There was no fortnightly Newspoll published in The Australian yesterday and its absence clearly unsettled the political poll addicts to the point where considerable nonsense was written about the Courier Mail version of a Galaxy Poll on the voting intentions of the people of Queensland.

The story purported to show that Labor was doing poorly with the “Courier-Mail/Galaxy survey shows that federal Labor’s lead over the Coalition in Queensland has been slashed from 10% to just 4% of the two-party-preferred vote … and if the poll result were repeated on election day, Labor would not win the seats required in Queensland and would hand Prime Minister John Howard a fifth term”.

This conclusion of journalist Clinton Porteous was nothing more than nonsense.

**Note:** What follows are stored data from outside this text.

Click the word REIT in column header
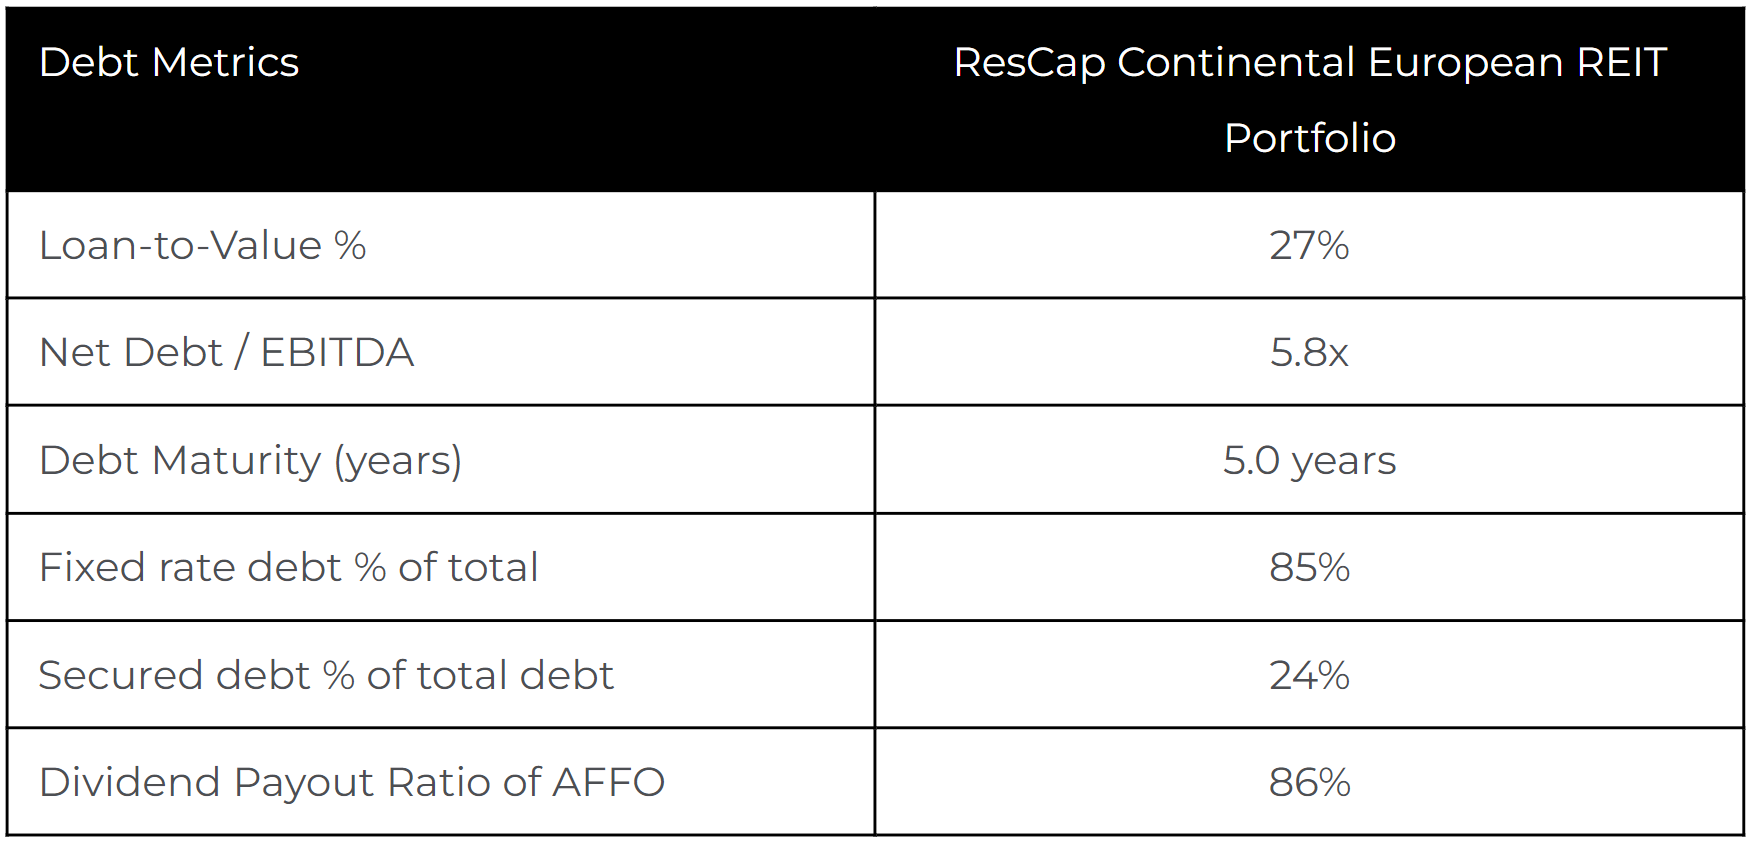This screenshot has width=1752, height=846. tap(1621, 63)
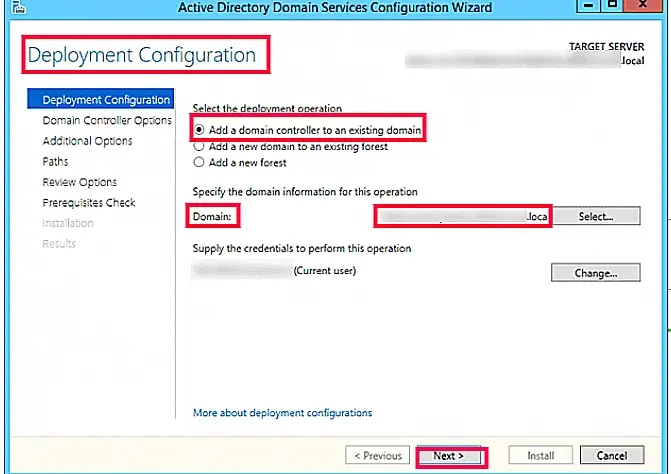Screen dimensions: 671x474
Task: Open More about deployment configurations link
Action: (282, 413)
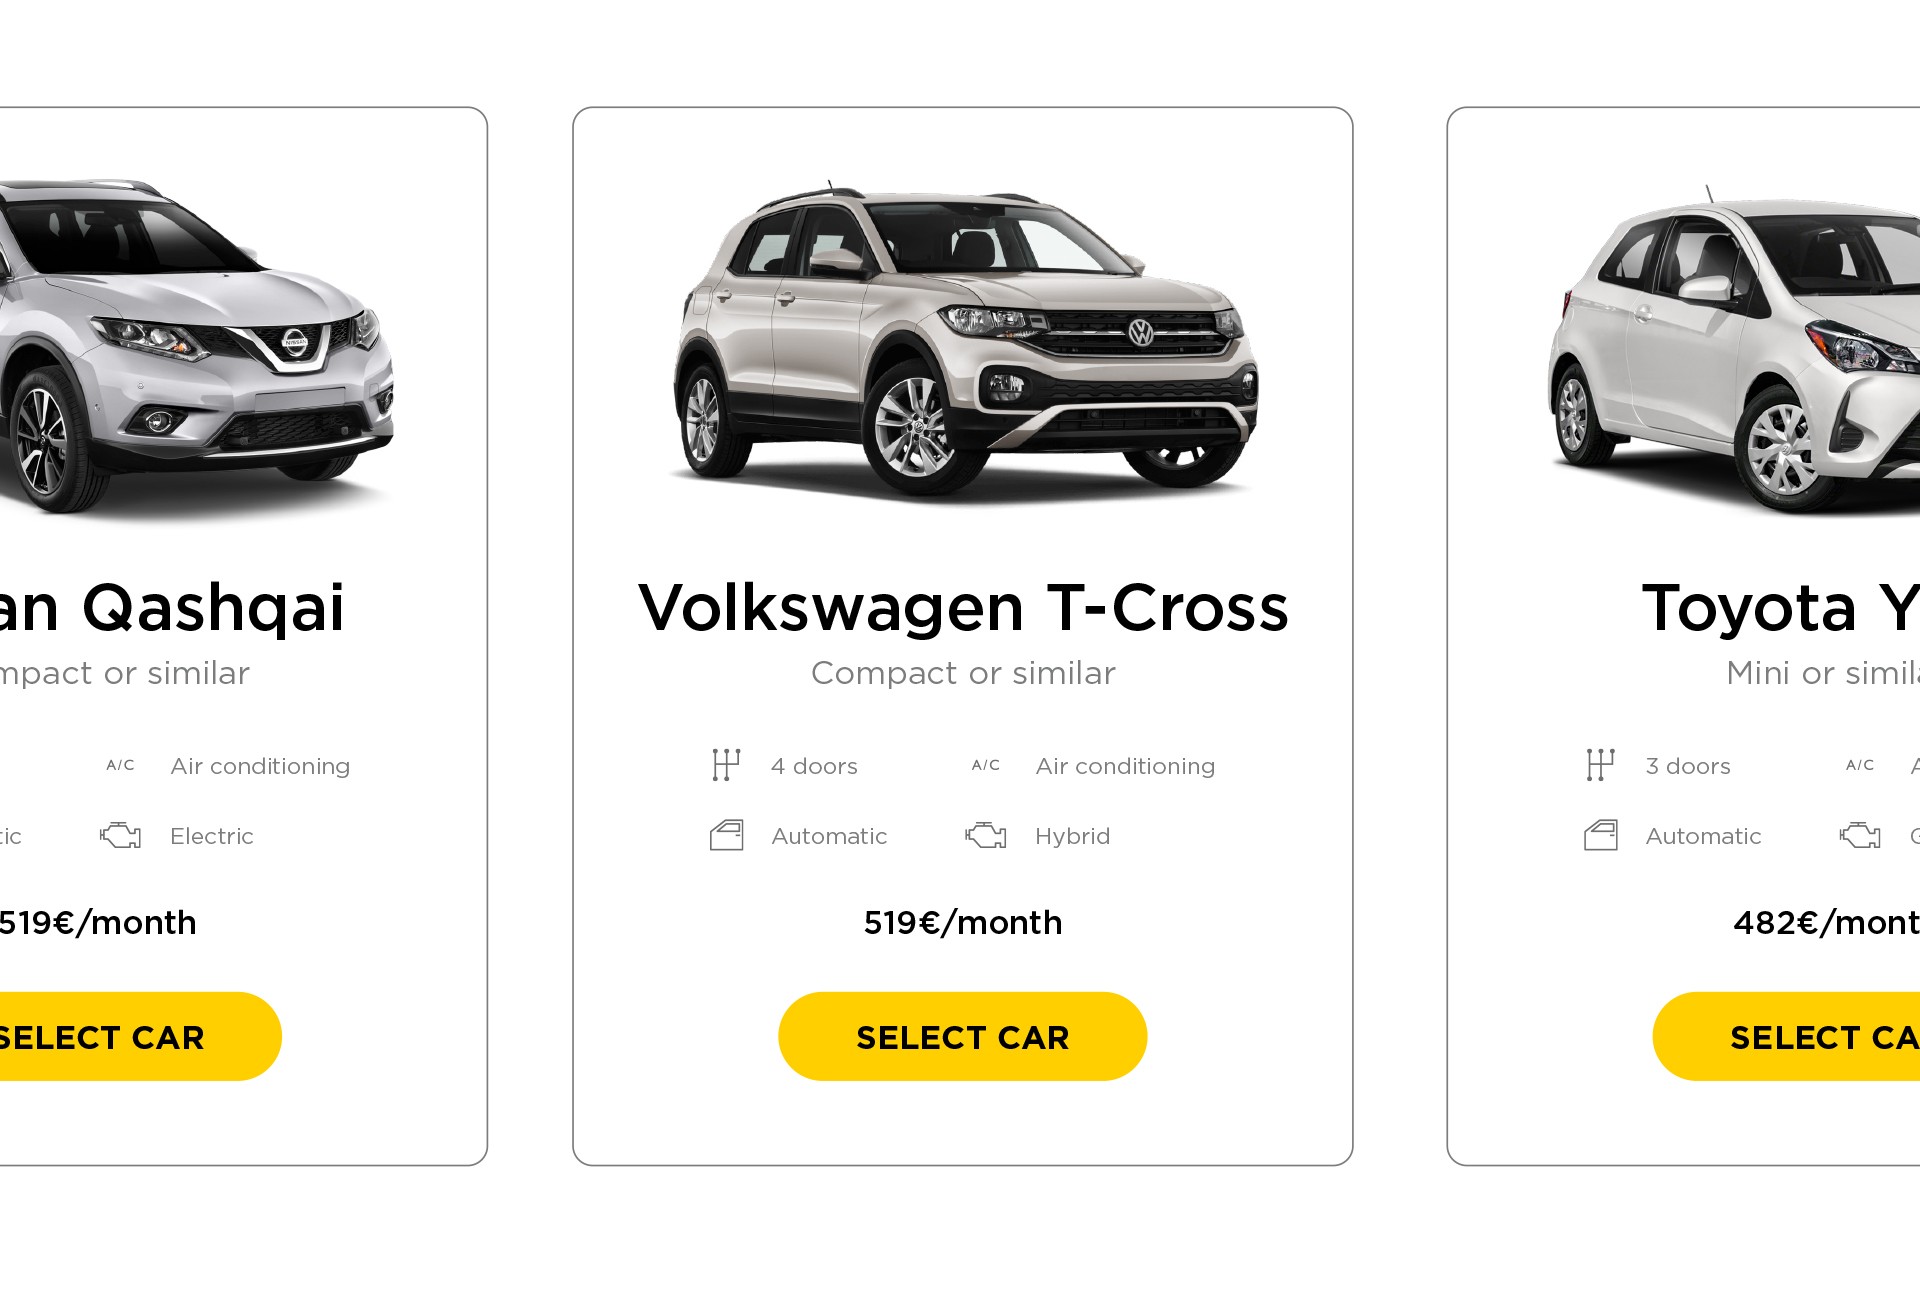
Task: Click the Volkswagen T-Cross title
Action: 963,607
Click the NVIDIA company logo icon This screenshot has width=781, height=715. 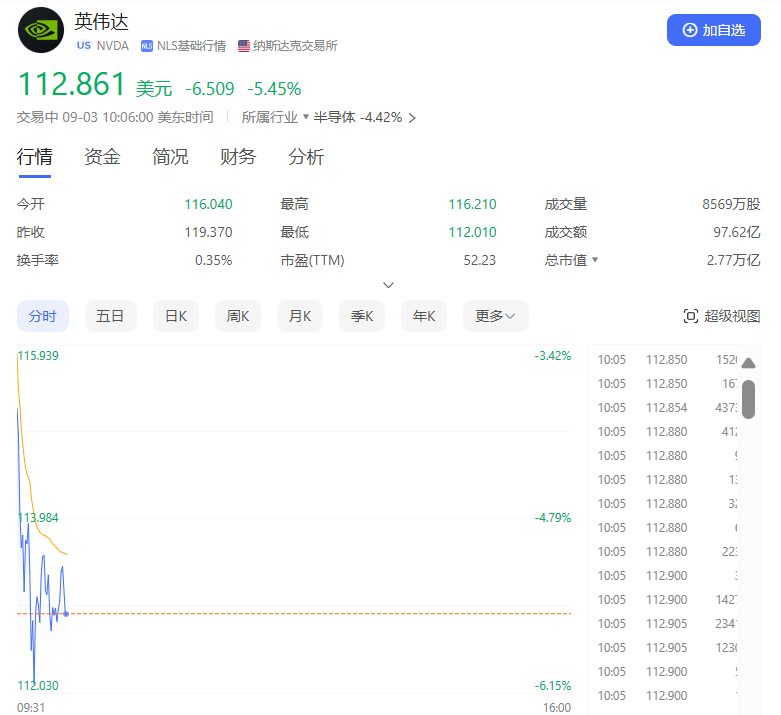point(41,30)
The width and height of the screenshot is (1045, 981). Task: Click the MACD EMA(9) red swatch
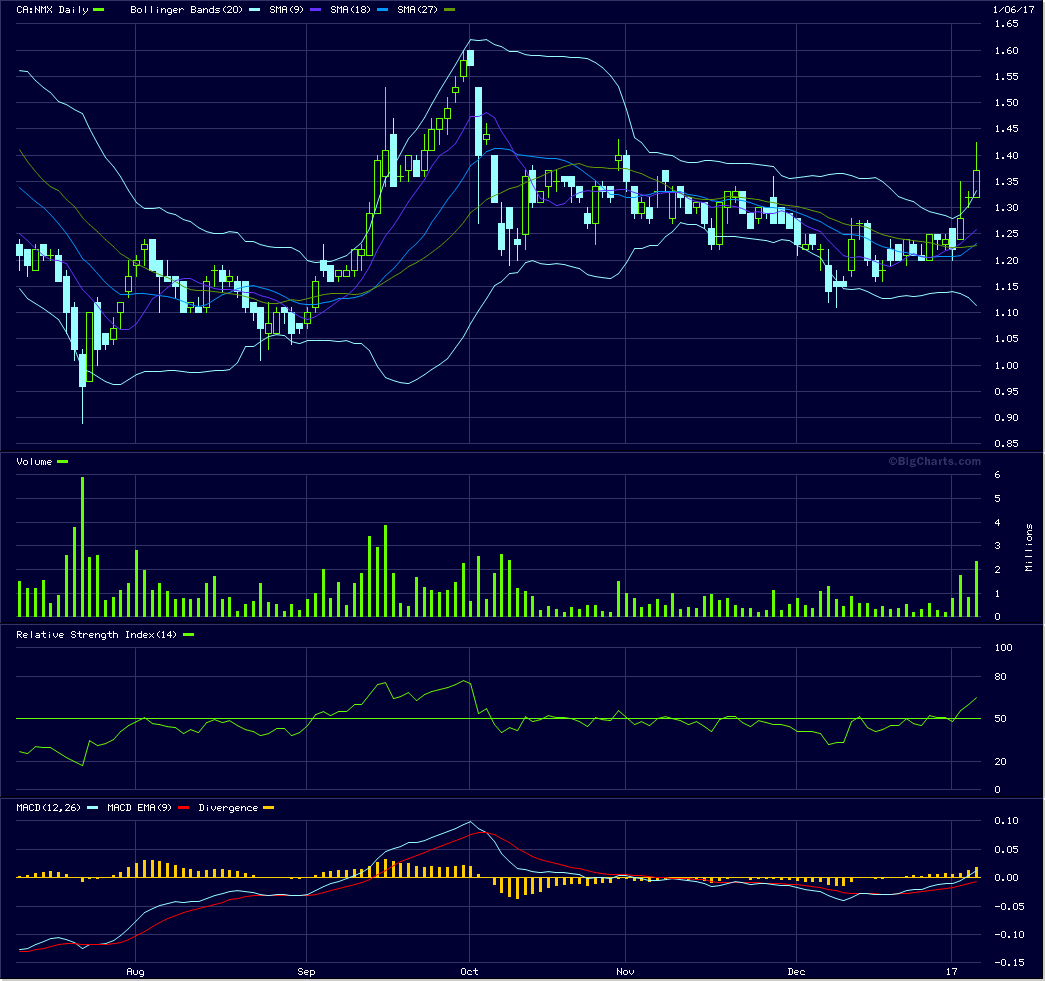(x=184, y=808)
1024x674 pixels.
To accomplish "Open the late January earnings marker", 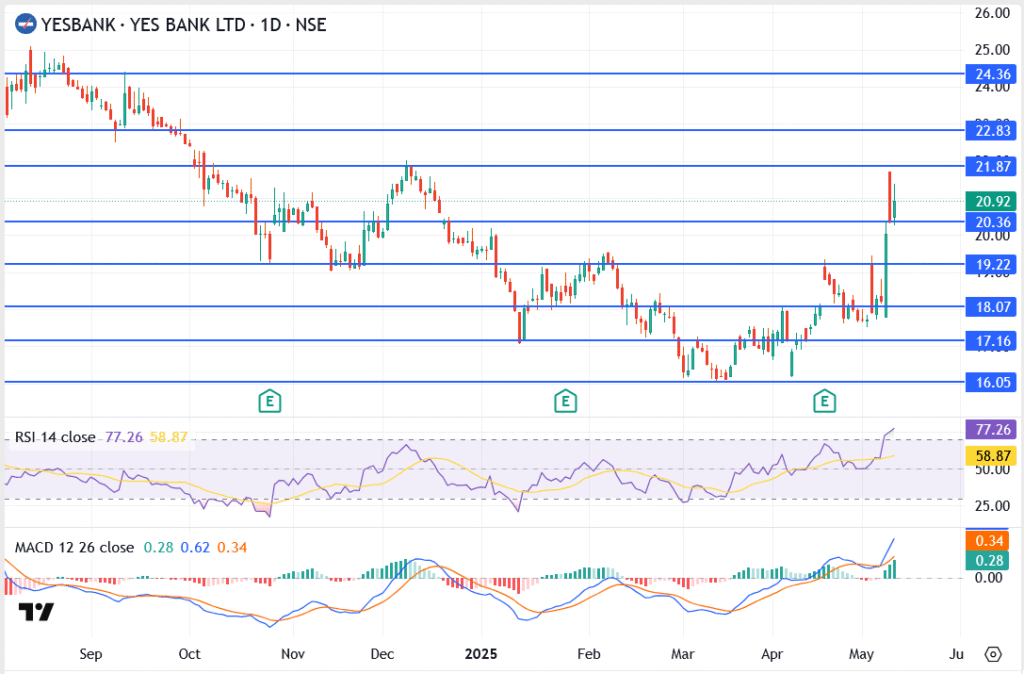I will point(566,402).
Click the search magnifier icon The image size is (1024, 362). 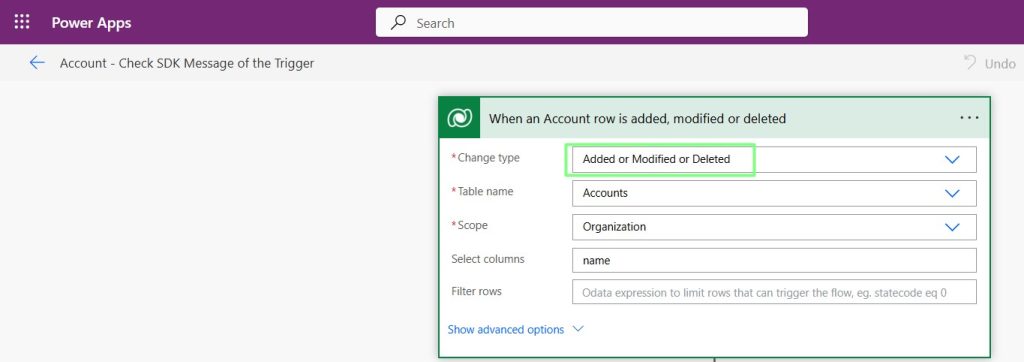tap(398, 23)
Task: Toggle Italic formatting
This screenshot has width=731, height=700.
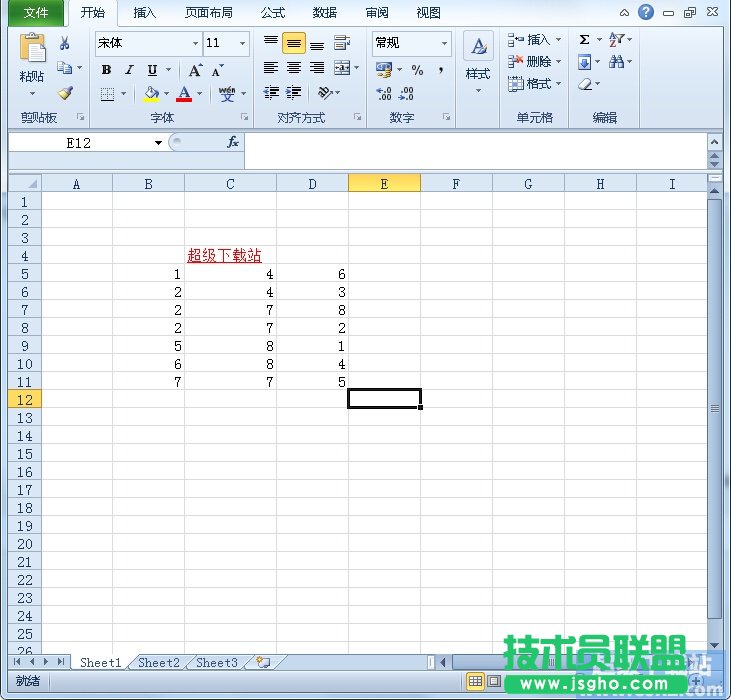Action: click(129, 70)
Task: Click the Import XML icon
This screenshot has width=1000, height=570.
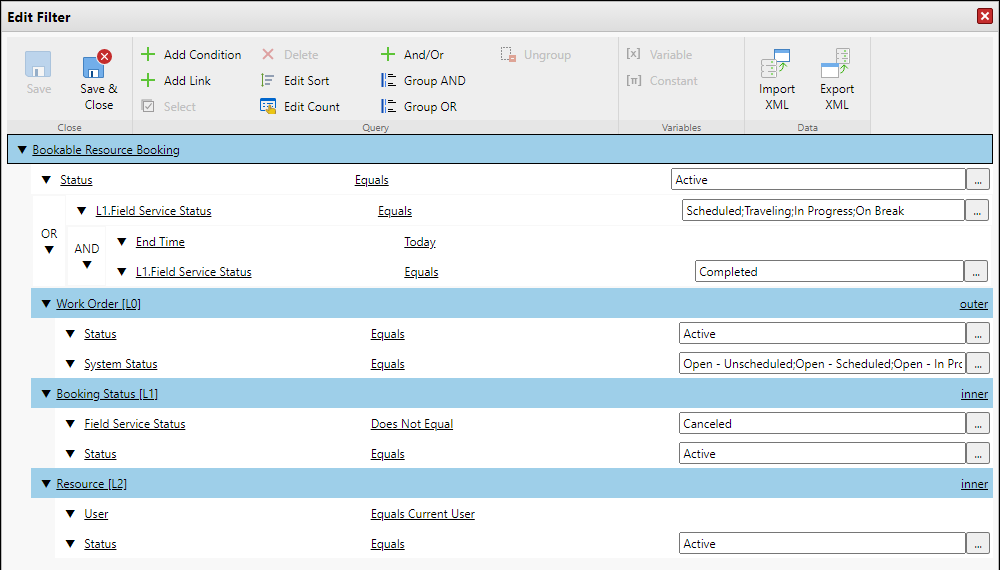Action: pyautogui.click(x=776, y=68)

Galaxy put the two-party-preferred vote of its Queensland sample at Labor 52% to the Coalition’s 48%. At the last federal election, the split was Labor 43% to the Coalition’s 57%. If Labor does manage to gain nine percentage points in Queensland it would win the seats of Bonner (where the required swing is 0.2%), Moreton (2.8% required), Blair (5.7%), Longman (6.6%), Flynn (7.8%), Petrie (7.9%), Hinkler (8.8%) and Bowman (8.9%). Those eight seats would be half of what Labor needs nationally.

And a 9% swing nationally, incidentally, would see Labor become the government with a majority of 48!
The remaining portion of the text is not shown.